===== Dataset rows
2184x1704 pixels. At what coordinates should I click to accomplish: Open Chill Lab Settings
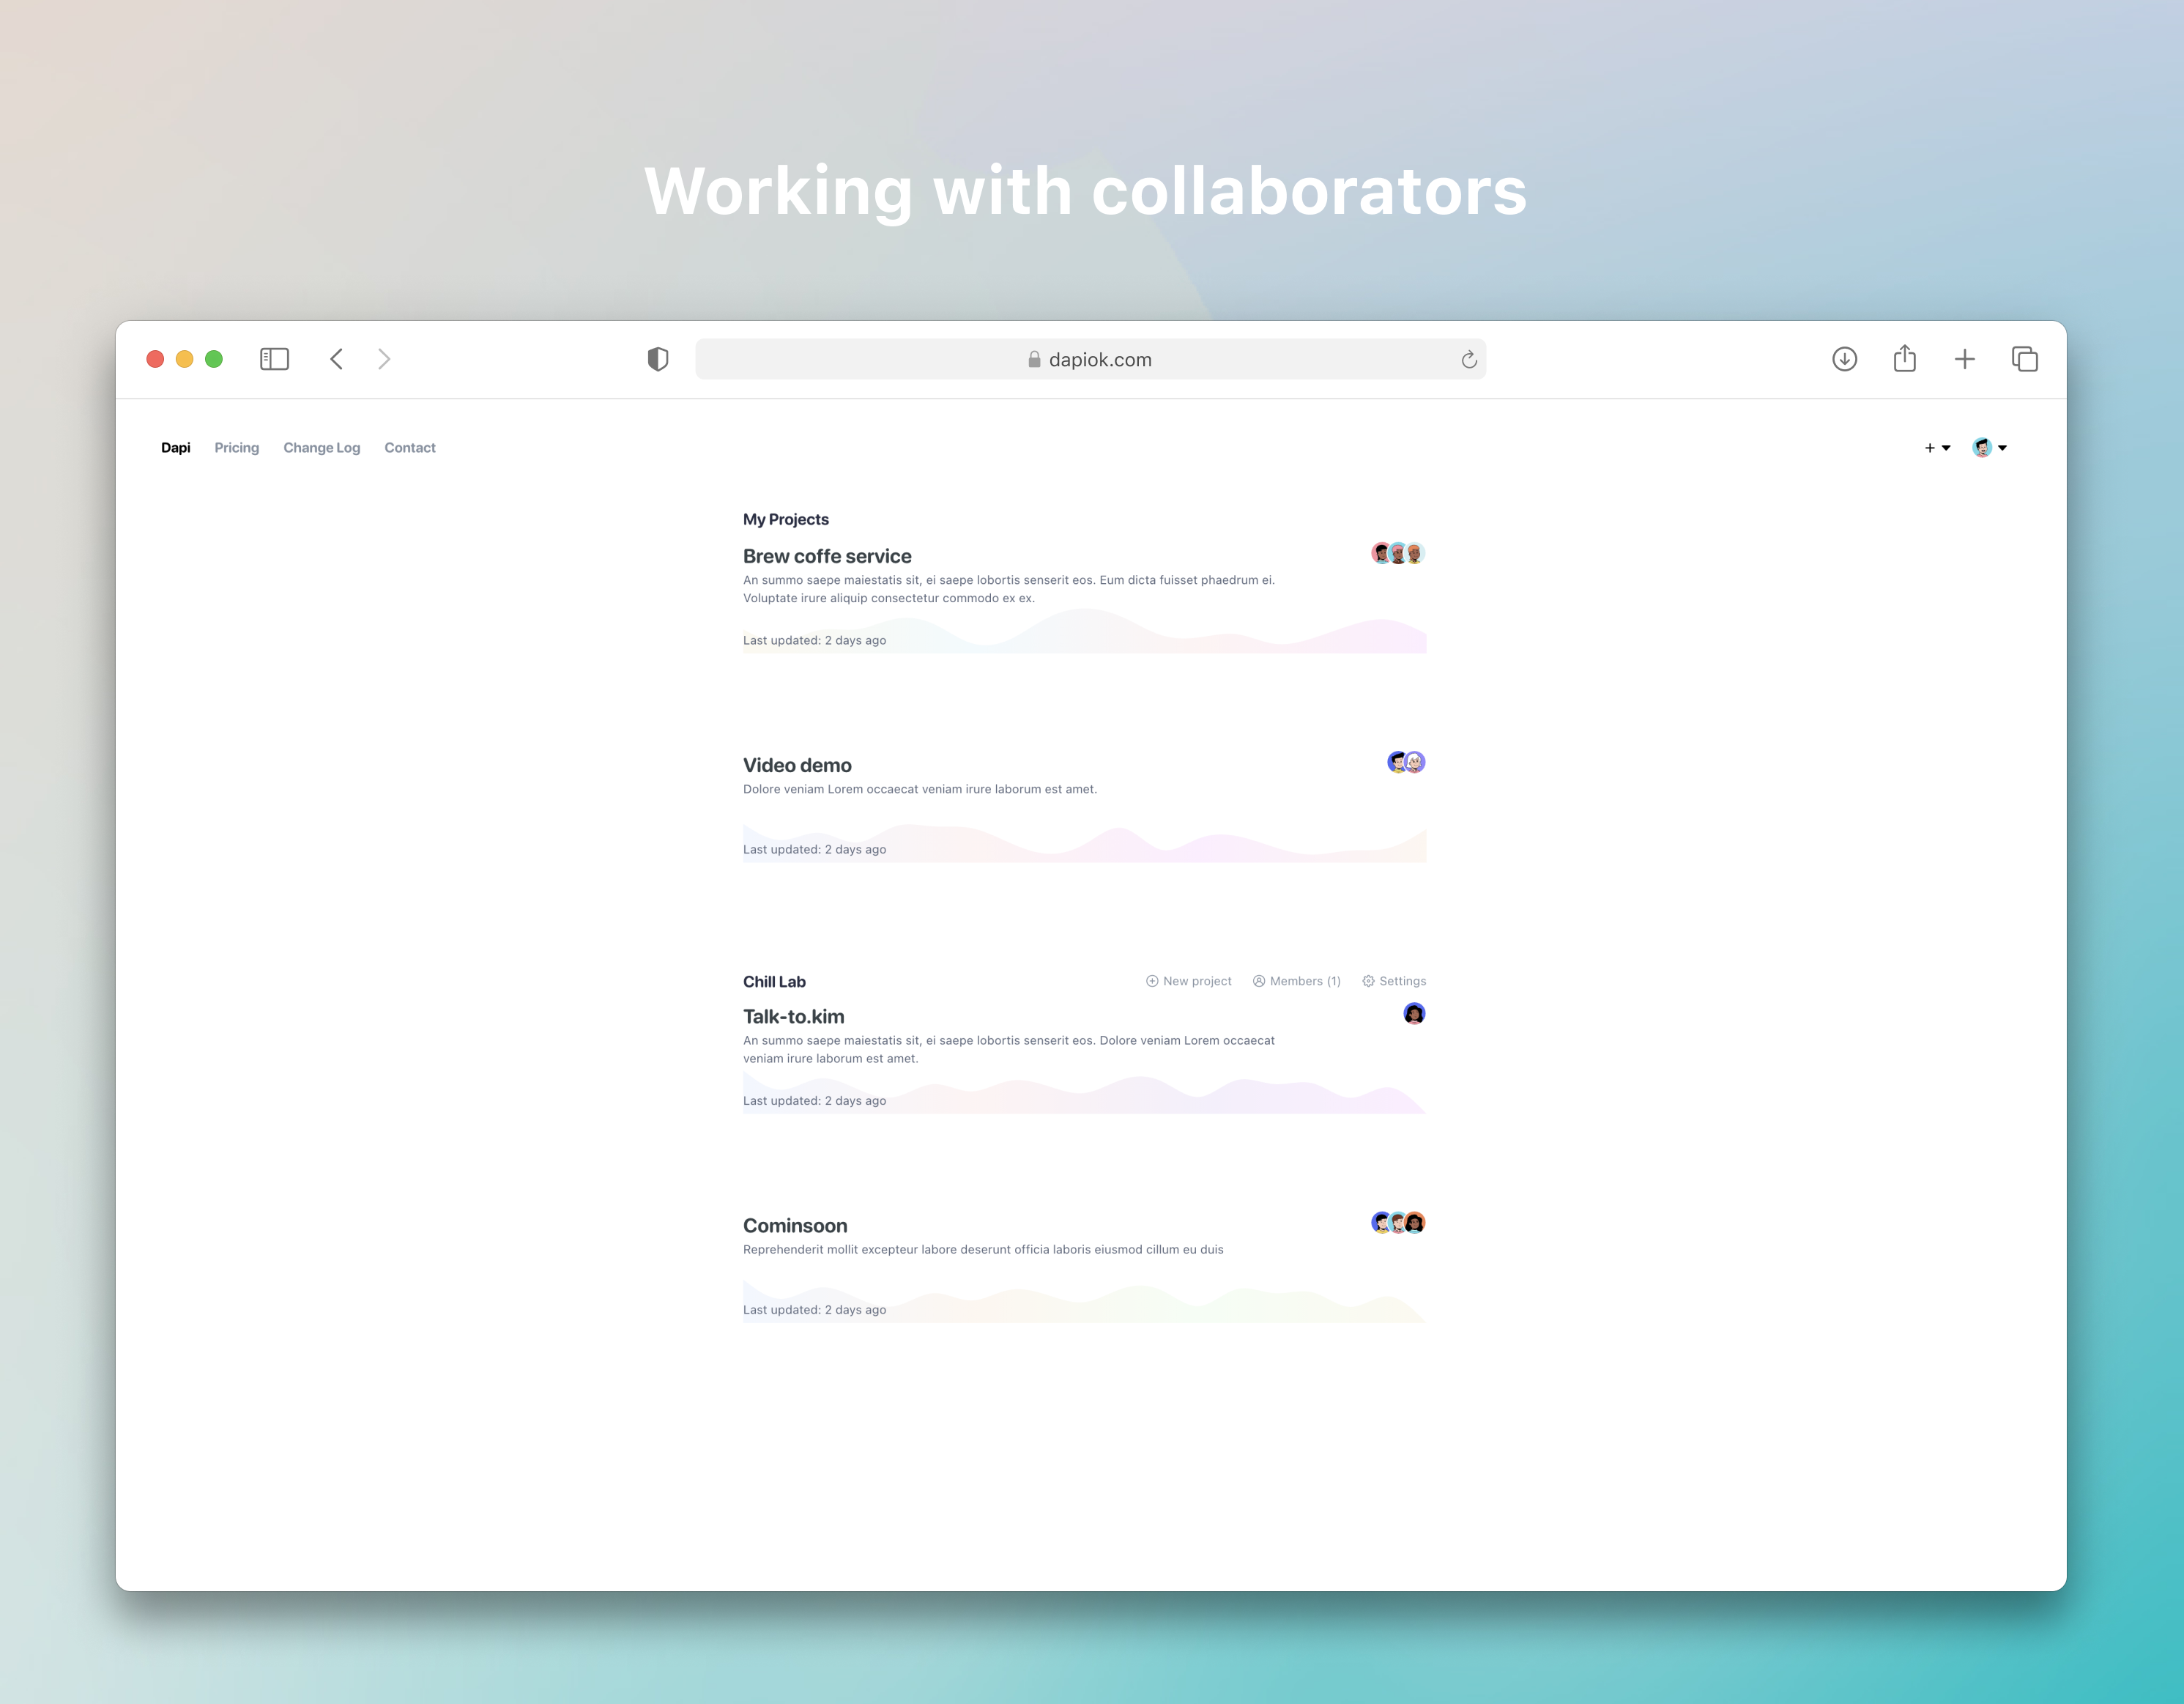[1394, 981]
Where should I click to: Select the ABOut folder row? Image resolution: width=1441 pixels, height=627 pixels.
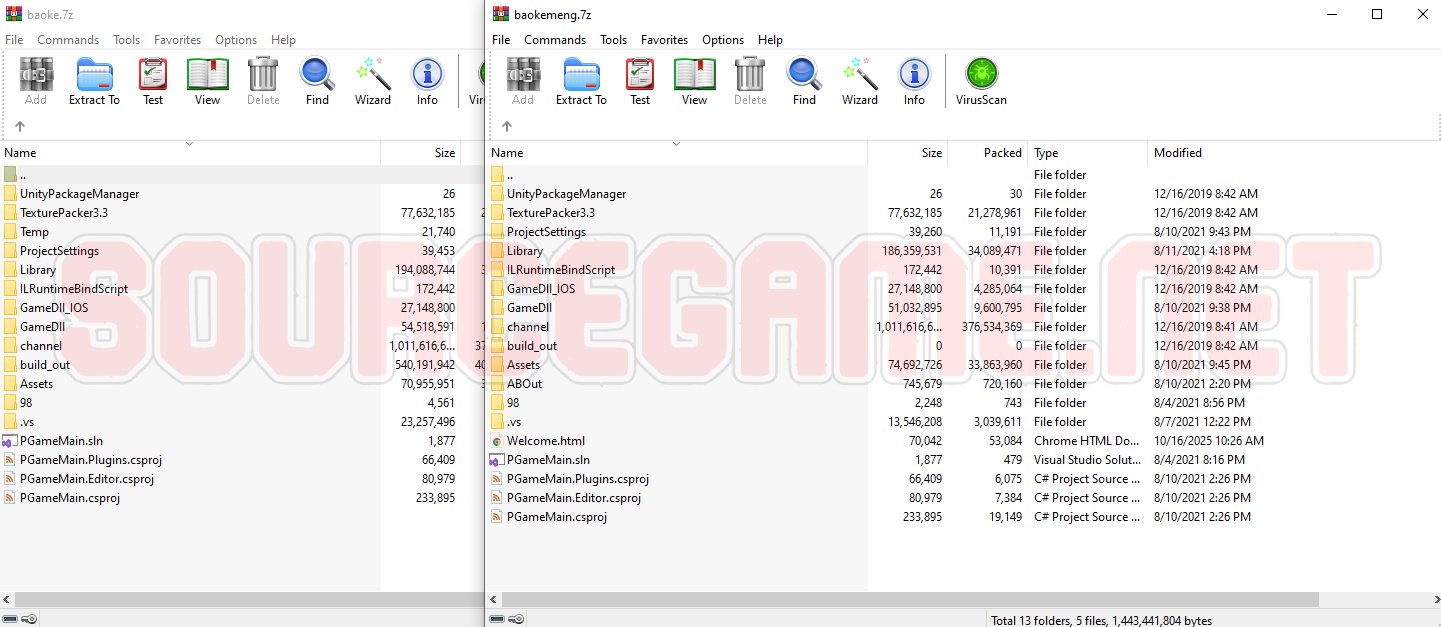(524, 384)
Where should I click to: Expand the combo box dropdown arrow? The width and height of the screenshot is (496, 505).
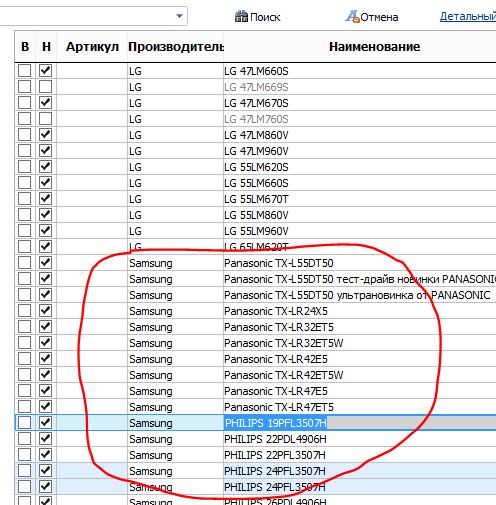click(179, 16)
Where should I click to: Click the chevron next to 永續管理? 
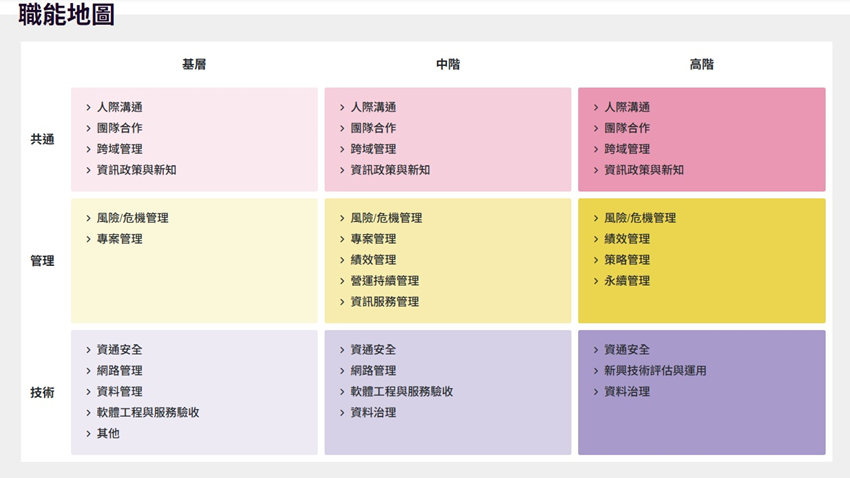(x=594, y=281)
==========
§ **Work to be completed**
Lay out the data above as a Markdown table with a Row column for the number and a Line column for the text of each line, skipping blank lines. Omit the pictures.

§ **Result for this task**
| Row | Line |
|---|---|
| 1 | 2184x1704 pixels. At what coordinates should I click to accomplish: Open Chill Lab Settings |
| 2 | [1394, 981] |
| 3 | Where should I click to: Select the ABOut folder row? Image resolution: width=1441 pixels, height=627 pixels. |
| 4 | (524, 384) |
| 5 | Where should I click to: Expand the combo box dropdown arrow? The width and height of the screenshot is (496, 505). |
| 6 | click(179, 16) |
| 7 | Where should I click to: Click the chevron next to 永續管理?  |
| 8 | (x=594, y=281) |